→ **Exercise aim**
Each line from the one containing "Choose the ブロック cube entry" through the end of the data is to be written out exactly, and nothing more.

-=-=-=-=-

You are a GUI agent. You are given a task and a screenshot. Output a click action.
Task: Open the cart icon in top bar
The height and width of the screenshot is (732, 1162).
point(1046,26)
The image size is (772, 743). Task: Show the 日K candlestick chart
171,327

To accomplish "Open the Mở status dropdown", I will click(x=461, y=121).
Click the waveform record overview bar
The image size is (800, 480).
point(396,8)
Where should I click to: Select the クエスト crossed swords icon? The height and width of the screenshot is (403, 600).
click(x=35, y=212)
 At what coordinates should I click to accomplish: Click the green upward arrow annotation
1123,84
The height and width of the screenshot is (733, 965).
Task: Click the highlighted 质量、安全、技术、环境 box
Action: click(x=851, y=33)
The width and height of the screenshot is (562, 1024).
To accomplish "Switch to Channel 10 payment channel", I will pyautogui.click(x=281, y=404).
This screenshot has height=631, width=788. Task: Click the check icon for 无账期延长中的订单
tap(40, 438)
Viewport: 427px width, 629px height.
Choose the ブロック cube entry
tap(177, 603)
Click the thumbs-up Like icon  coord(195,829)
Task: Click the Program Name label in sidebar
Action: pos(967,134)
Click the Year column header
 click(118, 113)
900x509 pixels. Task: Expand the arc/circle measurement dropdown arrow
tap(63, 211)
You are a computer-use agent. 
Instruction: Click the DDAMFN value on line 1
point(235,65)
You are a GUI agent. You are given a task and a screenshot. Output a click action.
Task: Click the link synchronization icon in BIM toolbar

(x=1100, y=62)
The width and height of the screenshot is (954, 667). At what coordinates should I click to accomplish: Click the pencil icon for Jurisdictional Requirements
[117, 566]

-=-=-=-=-

→ **Output for this task**
Choose the ブロック cube entry
tap(177, 603)
Click the thumbs-up Like icon  coord(195,829)
Task: Click the Program Name label in sidebar
Action: pos(967,134)
Click the Year column header
 click(118, 113)
900x509 pixels. Task: Expand the arc/circle measurement dropdown arrow
tap(63, 211)
You are a computer-use agent. 
Instruction: Click the DDAMFN value on line 1
point(235,65)
You are a GUI agent. You are given a task and a screenshot. Output a click action.
Task: Click the link synchronization icon in BIM toolbar

(x=1100, y=62)
The width and height of the screenshot is (954, 667). At what coordinates should I click to accomplish: Click the pencil icon for Jurisdictional Requirements
[117, 566]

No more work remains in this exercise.